La versión británica de SNL U.K. kicks with su primer episodio histórico este fin de semana, marcando el inicio de la esperada adaptación del icónico programa de comedia estadounidense. La emisión arrancó con un sketch político donde el primer ministro británico, Keir Starmer, intenta enviarle una nota de voz de ruptura a Donald Trump para explicarle que no lo acompañará en una posible guerra contra Irán. Esta movida sigue la tradición del cold open político que ha definido al programa original durante décadas, adaptándolo ahora al contexto del número 10 de Downing Street.

Imagina la escena: un George Fouracres perfectamente caracterizado como un nervioso Starmer, sentado en su escritorio, tratando de encontrar las palabras adecuadas para distanciarse del próximo presidente de Estados Unidos.

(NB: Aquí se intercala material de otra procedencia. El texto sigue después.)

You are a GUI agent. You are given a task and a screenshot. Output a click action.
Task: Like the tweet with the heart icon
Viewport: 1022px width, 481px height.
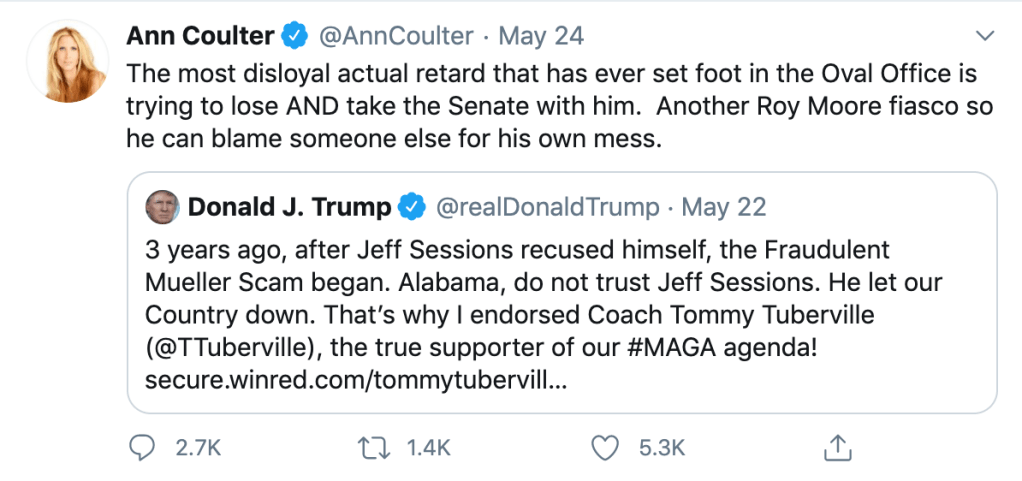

Con un tono que mezcla la timidez británica con el absurdo diplomático, el personaje le asegura a Trump que, aunque no pueden ir a la guerra juntos, aún pueden ser amigos. Este tipo de sátira ácida es lo que los fanáticos esperaban de la franquicia al cruzar el Atlántico, especialmente en un clima político tan volátil. (Lee también: Por qué la visión de Ramsés Vidente sobre un sismo CDMX cambió el ánimo hoy.)

Para los espectadores en México y Latinoamérica, este lanzamiento es sumamente relevante debido a la enorme influencia que SNL ha tenido en la cultura pop regional a través de servicios de streaming. El humor político que se burla de las potencias mundiales siempre encuentra eco en el público mexicano, que consume con avidez la sátira sobre la Casa Blanca y sus aliados. De igual forma, en España se observa con atención cómo este formato renovado podría influir en las producciones locales de comedia que buscan un ritmo similar de actualidad. (Lee también: Lo que nadie te dijo sobre el debut de Saturday Night y Donald Trump.)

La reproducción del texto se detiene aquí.